Hitler sees crisis in 1944; warning to Germans grim
London, England (AP) – (Dec. 31)
Adolf Hitler, in a grim New Year’s message to the German people today, offered them only hope of dogged resistance for their very lives and, anticipating invasion from the west, boasted that wherever they landed, the Allies would receive an appropriate welcome.
In a long written message distributed by DNB to German newspapers and recorded from a Berlin broadcast by the Associated Press, Hitler again sounded the German propaganda note that:
In this war there will be no victors and losers, but merely survivors and annihilated.
A separate New Year Order of the Day to the Army called 1943 “a second year of great crisis” initiated by the Russian winter offensive of 1941-42.
In this message, Hitler announced that “the apparent slackening of the U-boat war is based only on one single technical invention of our enemies” and added:
We are not only about to remove it, but we are convinced that we shall succeed in this within a short period.
He did not disclose what the new Allied invention was.
Even as the Russians, in one of their greatest victories of the war, were driving toward pre-war Poland’s borders and drawing near Romania’s frontiers, Hitler said:
A Napoleonic catastrophe seemed imminent for the German front, yet we were able to master the situation.

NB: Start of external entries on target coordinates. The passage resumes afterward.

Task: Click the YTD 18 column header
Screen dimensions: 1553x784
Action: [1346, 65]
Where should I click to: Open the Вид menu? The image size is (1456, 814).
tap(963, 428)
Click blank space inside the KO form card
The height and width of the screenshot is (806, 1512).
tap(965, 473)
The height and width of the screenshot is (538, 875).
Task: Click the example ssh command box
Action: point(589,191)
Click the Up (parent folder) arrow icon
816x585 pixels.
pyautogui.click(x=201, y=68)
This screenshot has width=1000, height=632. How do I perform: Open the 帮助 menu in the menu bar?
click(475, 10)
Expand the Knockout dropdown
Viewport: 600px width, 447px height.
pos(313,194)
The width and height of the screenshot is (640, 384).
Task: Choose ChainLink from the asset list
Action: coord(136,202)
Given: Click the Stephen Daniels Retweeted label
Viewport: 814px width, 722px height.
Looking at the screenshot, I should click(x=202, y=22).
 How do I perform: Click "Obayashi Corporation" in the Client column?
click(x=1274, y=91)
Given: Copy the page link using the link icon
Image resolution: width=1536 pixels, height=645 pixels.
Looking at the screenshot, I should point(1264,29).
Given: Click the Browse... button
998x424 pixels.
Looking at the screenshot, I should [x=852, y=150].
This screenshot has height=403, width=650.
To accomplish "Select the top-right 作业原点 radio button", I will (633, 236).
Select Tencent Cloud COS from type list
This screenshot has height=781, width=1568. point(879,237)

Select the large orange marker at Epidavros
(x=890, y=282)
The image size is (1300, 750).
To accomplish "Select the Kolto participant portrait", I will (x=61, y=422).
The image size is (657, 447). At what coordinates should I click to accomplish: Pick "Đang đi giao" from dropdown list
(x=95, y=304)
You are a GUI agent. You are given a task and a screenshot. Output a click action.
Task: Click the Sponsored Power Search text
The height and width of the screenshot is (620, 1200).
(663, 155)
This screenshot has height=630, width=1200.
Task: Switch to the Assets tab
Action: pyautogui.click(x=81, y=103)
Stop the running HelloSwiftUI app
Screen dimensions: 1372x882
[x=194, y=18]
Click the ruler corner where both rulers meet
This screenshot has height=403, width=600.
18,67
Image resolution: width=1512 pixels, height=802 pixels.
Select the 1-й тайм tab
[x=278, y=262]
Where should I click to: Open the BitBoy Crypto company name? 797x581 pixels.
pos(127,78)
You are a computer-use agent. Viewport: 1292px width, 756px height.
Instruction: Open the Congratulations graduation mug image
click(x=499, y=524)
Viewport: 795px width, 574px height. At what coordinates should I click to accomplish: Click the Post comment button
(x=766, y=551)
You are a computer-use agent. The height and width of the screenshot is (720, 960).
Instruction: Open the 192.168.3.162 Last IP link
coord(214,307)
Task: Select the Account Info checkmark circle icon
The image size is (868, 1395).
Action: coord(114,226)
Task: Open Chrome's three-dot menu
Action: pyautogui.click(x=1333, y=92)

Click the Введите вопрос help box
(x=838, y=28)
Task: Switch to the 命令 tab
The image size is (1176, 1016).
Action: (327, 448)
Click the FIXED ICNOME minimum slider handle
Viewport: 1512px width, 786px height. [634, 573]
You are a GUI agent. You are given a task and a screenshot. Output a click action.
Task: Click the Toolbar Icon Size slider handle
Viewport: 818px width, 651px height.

The Russian front had also been weakened because of the Allied threat in the West, he said.
He declared:
Garrisoning of positions that are absolutely essential for the defense of Europe demanded a shift in the balance of services in the rear and of traffic installations, a process that went on at the expense of the East.
Many reinforcements destined for the East have now been tied down and must assist in protecting the rest of the European living space. This is a cause of many worries and sufferings for you, my comrades at the Eastern Front.
Germany, he said, was fighting with a “fanatical hatred,” and was inspired by the old biblical saying:
An eye for an eye and a tooth for a tooth.
To the home front, he promised that “retaliation will come” for the Allied bombings.
He blamed setbacks on “Italian treason” and the breach of faith of French admirals and generals which permitted Allied landings in North Africa, but he claimed that “the balancing of our forces is now achieved.”
His dominant theme in the long message was that times were heard but that worse was to come if Germany lost.
Hitler had a propaganda message for the British – that Britain had now lost the balance-of-power position and was at the mercy of her allies, Russia and America.
The year 1943 “brought us our heaviest reverses,” Hitler admitted, but he also contended that after more than four years of war, the German Reich had not lost one square kilometer of its soil.
Discussing what he called the attempt of Britain and the United States to destroy Europe and Germany with Bolshevism, and discipline the German nation through the “Moscow garrotters,” Hitler said:
The necessity of preserving Europe against the Bolshevist danger depends exclusively on the existence of one dominating continental power.
Other Nazi Party leaders also issued New Year messages.
Dr. Joseph Goebbels, Propaganda Minister, said:
Nobody who has even lived through 1943, the most difficult year of war, will ever forget it.
We have suffered setbacks and had to shoulder too great burdens, but they have not been decisive.